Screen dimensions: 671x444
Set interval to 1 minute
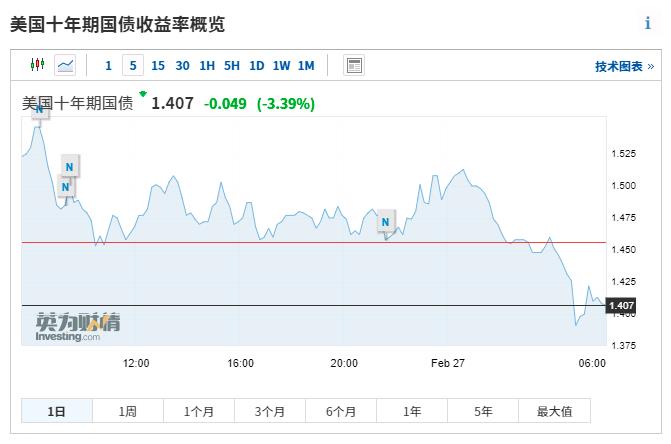click(108, 66)
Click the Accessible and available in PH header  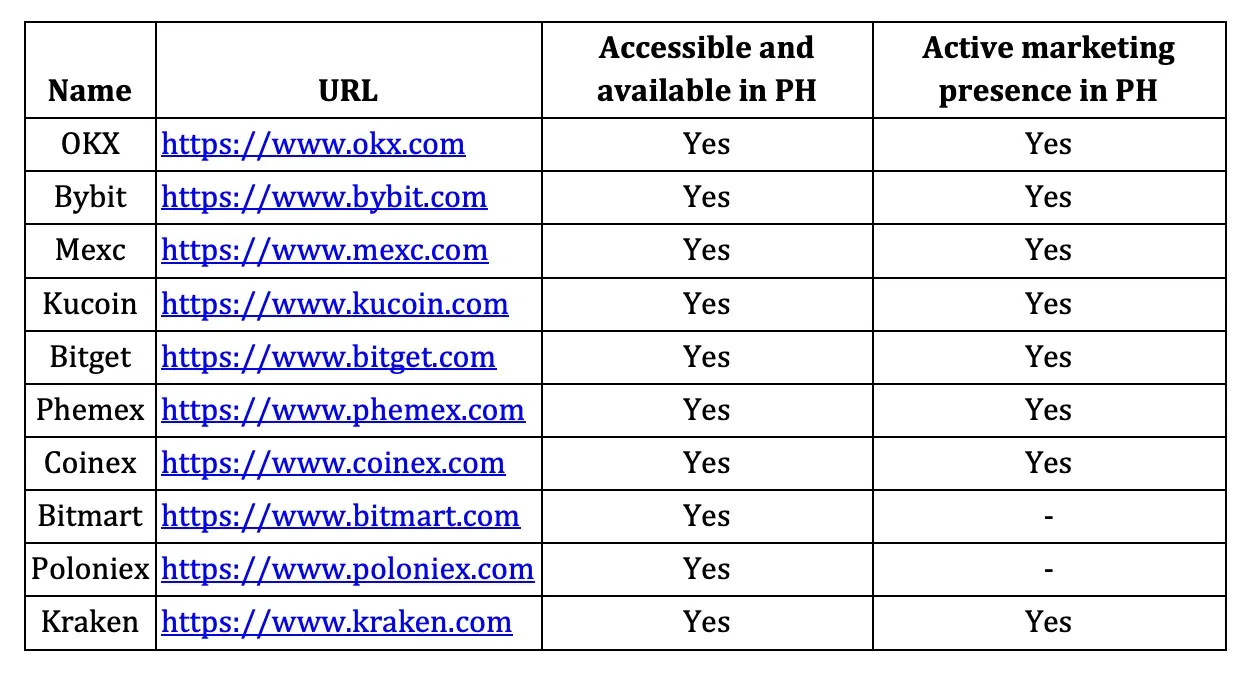click(707, 70)
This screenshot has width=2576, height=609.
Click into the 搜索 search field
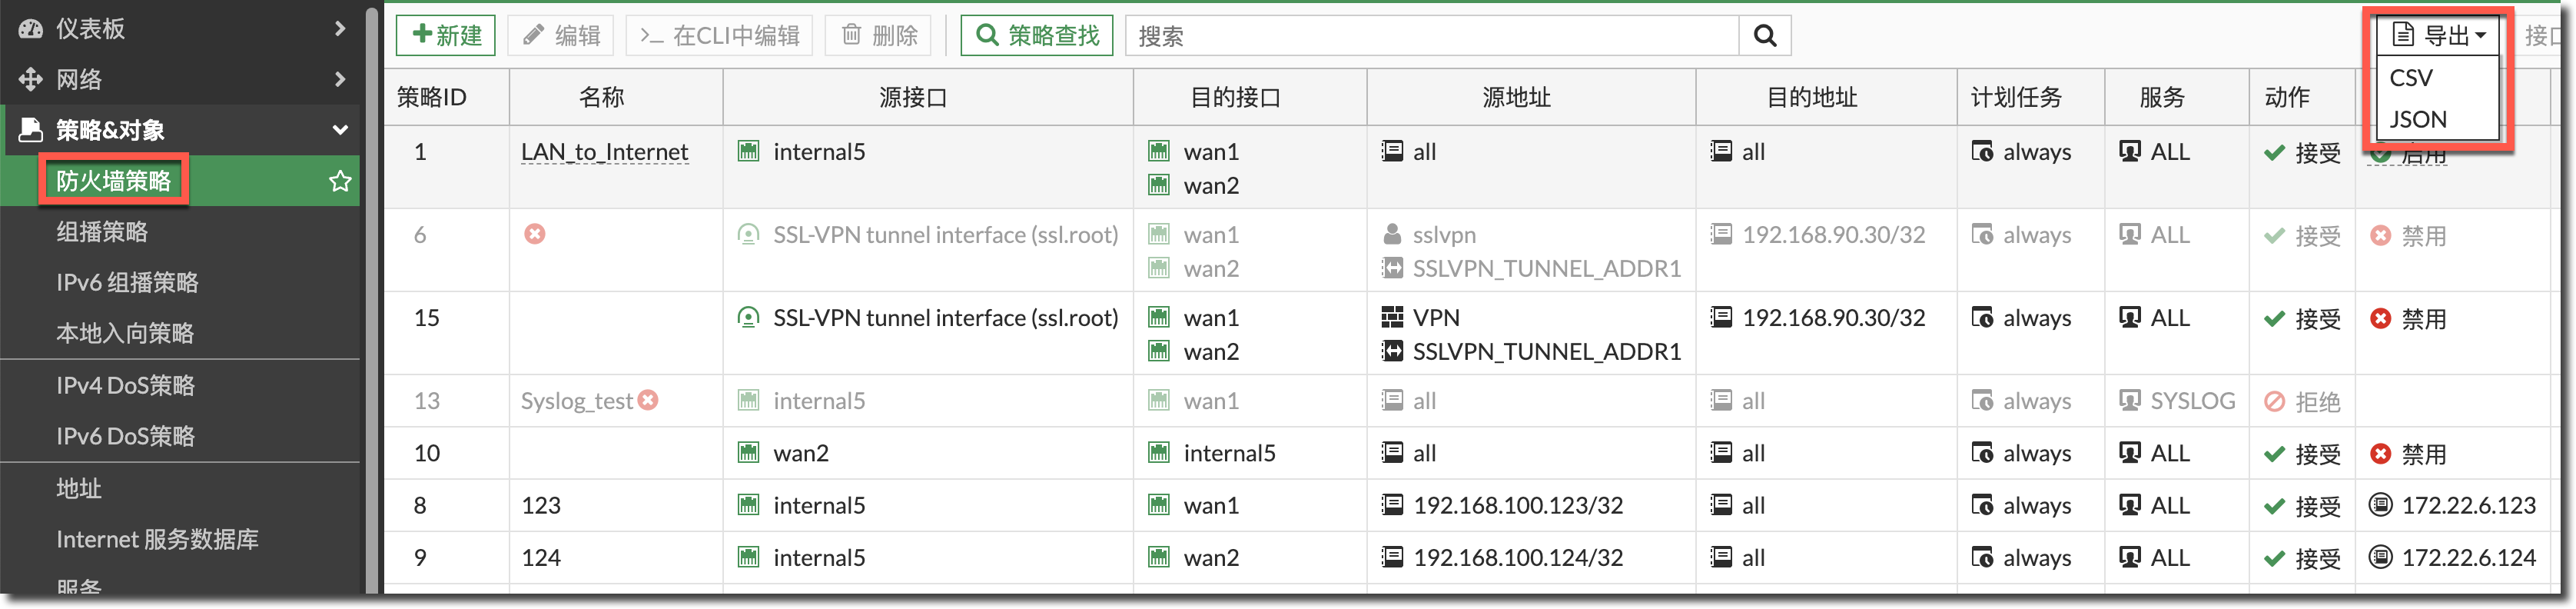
* * *
▶ Directions
Copy the data word for word, starting at the line that contains "This screenshot has width=2576, height=609." and ending at the end of the data, with both ends included. Leave the pictures out of your answer.

▶ Task output
This screenshot has width=2576, height=609.
Click into the 搜索 search field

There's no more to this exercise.